Nie było więcej pytań i dyskusja została zamknięta. Uchwała Nr XIII/79/2025 zmieniająca uchwałę w sprawie budżetu na 2025 rok poddana została pod głosowanie. Za przyjęciem uchwały głosowało 9 radnych, 2 było przeciw, a 3 wstrzymało się od głosu. Imienny wykaz tego głosowania stanowi załącznik nr 13 do protokołu, a podjęta uchwała- załącznik nr 14.

 

Ad 10. Przedstawienie i rozpatrzenie projektu uchwały w sprawie zmiany Wieloletniej Prognozy Finansowej Gminy Gniewkowo na lata 2025-2039.

Przewodniczący Rady zaznaczył, że ten projekt tej uchwały wynika z uchwały już podjętej poprzednio i zapytał, czy jest potrzeba omawiania.
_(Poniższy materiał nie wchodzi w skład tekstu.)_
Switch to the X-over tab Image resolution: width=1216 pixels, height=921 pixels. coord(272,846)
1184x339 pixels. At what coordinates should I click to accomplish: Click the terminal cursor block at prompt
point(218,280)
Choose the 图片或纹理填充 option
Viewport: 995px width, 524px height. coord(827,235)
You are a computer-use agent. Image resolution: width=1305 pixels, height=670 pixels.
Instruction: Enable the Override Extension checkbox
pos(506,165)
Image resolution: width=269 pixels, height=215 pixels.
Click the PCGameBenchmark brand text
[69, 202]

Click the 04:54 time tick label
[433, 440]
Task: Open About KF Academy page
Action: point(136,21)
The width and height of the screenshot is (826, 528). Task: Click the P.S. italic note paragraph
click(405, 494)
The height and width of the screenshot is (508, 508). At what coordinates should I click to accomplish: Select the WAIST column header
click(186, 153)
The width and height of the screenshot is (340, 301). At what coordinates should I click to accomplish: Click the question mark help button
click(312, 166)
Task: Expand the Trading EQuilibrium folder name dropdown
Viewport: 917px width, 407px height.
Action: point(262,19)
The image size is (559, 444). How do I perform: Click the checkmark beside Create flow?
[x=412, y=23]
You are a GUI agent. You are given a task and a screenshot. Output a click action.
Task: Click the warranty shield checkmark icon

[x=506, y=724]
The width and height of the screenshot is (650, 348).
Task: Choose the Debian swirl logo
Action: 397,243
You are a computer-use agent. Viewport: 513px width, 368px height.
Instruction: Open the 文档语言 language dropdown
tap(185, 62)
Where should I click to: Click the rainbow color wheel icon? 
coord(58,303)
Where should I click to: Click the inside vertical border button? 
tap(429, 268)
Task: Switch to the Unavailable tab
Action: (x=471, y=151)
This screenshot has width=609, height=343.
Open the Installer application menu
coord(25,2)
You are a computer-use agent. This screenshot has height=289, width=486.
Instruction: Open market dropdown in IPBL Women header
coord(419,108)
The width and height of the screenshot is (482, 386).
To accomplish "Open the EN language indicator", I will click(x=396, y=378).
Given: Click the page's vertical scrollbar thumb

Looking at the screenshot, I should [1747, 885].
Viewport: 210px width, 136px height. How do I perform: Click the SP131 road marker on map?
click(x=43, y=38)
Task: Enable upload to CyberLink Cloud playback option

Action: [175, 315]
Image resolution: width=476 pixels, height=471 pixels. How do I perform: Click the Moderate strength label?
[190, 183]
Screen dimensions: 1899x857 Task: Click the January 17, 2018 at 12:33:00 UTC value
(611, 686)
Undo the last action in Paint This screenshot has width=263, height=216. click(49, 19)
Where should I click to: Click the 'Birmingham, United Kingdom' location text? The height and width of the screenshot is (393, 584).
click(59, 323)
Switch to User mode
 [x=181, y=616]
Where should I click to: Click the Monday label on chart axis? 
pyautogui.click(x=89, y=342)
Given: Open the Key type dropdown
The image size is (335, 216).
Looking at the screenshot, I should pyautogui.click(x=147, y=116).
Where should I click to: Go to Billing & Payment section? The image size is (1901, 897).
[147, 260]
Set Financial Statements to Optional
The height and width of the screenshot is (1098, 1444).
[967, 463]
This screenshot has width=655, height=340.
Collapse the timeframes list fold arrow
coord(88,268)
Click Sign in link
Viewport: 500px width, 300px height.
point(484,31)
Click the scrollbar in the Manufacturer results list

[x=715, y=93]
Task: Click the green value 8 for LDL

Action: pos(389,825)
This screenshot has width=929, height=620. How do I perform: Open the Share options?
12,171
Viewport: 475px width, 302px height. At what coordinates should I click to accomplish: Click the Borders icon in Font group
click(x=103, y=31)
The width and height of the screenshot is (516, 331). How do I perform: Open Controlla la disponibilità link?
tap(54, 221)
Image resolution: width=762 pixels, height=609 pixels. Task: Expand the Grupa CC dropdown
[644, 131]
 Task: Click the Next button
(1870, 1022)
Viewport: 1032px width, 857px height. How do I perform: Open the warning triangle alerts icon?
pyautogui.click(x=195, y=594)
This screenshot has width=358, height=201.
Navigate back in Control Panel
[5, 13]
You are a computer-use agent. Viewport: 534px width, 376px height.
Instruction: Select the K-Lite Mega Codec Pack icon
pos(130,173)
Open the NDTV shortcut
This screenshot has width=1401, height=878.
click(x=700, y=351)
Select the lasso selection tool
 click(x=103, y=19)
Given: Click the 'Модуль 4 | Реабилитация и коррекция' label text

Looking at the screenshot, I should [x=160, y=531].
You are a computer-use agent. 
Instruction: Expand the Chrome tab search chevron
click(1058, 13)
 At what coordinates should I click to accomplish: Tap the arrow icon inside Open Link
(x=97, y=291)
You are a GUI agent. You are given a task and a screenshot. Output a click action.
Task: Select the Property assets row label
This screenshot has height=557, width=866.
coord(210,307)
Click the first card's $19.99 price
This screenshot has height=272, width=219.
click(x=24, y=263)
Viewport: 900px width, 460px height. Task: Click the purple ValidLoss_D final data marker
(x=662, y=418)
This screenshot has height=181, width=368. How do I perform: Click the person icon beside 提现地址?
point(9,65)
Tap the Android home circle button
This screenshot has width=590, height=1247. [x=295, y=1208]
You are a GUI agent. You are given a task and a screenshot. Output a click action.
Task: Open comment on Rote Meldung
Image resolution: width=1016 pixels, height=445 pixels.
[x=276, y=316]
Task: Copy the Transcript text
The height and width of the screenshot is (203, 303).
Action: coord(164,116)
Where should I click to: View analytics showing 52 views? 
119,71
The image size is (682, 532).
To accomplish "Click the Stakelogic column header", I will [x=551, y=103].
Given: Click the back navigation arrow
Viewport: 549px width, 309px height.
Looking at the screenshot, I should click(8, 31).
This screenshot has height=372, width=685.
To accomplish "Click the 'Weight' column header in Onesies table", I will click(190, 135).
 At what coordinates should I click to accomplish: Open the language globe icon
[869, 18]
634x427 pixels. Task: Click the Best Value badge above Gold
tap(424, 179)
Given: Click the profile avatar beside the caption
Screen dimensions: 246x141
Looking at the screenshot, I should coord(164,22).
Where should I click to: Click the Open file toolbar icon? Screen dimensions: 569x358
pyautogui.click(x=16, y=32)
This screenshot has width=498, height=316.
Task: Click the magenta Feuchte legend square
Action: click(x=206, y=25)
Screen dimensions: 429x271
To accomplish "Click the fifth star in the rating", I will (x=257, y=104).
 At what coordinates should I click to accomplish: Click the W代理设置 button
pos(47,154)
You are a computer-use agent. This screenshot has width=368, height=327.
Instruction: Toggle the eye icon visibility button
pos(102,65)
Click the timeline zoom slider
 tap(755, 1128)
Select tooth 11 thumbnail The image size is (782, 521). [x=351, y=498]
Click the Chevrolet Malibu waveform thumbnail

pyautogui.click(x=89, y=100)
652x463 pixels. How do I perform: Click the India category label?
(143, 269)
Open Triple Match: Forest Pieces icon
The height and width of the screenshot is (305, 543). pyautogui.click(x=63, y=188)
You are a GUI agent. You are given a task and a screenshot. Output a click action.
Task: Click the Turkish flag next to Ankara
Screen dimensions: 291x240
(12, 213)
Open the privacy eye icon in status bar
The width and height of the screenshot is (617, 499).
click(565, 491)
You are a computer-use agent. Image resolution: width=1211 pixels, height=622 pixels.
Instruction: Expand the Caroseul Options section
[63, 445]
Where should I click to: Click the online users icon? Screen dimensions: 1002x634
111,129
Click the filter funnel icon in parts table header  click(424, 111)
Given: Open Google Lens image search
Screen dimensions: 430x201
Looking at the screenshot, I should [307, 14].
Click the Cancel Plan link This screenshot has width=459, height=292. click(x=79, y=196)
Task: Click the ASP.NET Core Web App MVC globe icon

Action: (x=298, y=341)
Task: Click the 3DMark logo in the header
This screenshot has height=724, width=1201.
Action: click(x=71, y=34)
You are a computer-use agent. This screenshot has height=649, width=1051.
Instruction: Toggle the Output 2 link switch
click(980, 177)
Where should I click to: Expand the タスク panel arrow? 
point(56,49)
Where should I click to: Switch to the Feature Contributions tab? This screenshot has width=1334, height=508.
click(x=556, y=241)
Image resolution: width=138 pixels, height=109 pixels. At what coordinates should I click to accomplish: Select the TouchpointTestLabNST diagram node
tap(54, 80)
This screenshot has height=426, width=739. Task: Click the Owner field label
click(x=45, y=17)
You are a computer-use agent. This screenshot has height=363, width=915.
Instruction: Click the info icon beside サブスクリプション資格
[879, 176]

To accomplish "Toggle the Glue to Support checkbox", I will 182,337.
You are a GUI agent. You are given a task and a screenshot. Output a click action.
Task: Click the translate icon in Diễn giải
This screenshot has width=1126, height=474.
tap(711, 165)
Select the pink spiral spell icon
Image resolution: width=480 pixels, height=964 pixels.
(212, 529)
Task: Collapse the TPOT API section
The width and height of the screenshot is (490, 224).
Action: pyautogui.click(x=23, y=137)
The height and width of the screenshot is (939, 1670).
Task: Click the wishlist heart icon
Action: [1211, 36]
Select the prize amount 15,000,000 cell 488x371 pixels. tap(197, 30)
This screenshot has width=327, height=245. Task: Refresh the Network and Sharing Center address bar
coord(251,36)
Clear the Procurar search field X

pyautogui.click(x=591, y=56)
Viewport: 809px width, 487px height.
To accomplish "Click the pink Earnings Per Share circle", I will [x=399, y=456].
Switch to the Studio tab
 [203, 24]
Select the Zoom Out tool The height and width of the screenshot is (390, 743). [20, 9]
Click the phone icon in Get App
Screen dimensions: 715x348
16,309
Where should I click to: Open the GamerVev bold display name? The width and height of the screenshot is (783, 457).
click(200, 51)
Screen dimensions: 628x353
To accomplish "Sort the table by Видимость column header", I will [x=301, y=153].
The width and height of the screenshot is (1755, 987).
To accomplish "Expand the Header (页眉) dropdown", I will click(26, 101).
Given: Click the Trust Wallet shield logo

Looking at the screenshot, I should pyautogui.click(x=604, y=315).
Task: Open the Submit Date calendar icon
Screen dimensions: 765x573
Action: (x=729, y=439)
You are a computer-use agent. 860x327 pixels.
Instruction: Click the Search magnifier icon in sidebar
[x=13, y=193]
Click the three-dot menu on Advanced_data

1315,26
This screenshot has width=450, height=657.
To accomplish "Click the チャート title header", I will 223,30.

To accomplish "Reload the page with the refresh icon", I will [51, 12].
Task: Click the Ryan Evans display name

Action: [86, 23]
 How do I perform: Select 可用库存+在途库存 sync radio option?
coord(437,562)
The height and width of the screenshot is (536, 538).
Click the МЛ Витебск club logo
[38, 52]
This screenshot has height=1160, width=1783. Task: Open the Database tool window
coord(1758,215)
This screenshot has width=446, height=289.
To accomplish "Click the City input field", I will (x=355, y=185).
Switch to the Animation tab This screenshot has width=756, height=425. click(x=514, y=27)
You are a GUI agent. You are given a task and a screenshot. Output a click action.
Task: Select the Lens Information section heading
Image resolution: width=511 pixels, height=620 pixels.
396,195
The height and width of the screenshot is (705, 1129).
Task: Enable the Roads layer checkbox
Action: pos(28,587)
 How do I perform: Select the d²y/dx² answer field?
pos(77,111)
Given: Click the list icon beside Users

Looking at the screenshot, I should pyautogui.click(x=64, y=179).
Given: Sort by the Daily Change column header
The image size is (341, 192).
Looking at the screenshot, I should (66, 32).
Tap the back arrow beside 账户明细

Nikt takiej potrzeby nie zgłosił i otworzona została dyskusja.

Głos zabrała pani Skarbnik, która celem dopowiedzenia przekazała, że projekt uchwały w sprawie zmiany Wieloletniej Prognozy Finansowej również uwzględnia autopoprawkę, która była przedstawiona do projektu zmian do budżetu na rok 2025. Nie było osób chętnych do zabrania głosu- dyskusja została zamknięta i przystąpiono do głosowania. Przewodniczący Rady podsumował, że uchwała Nr XIII/80/2025 w sprawie zmiany Wieloletniej Prognozy Finansowej Gminy Gniewkowo na lata 2025-2039 została podjęta 11 głosami, przy 3 głosach wstrzymujących. Imienny wykaz tego głosowania stanowi załącznik nr 15 do protokołu, a podjęta uchwała- załącznik nr 16.

 

Ad 11. Przedstawienie i rozpatrzenie projektu uchwały w sprawie zarządzenia łącznego rozpatrywania petycji.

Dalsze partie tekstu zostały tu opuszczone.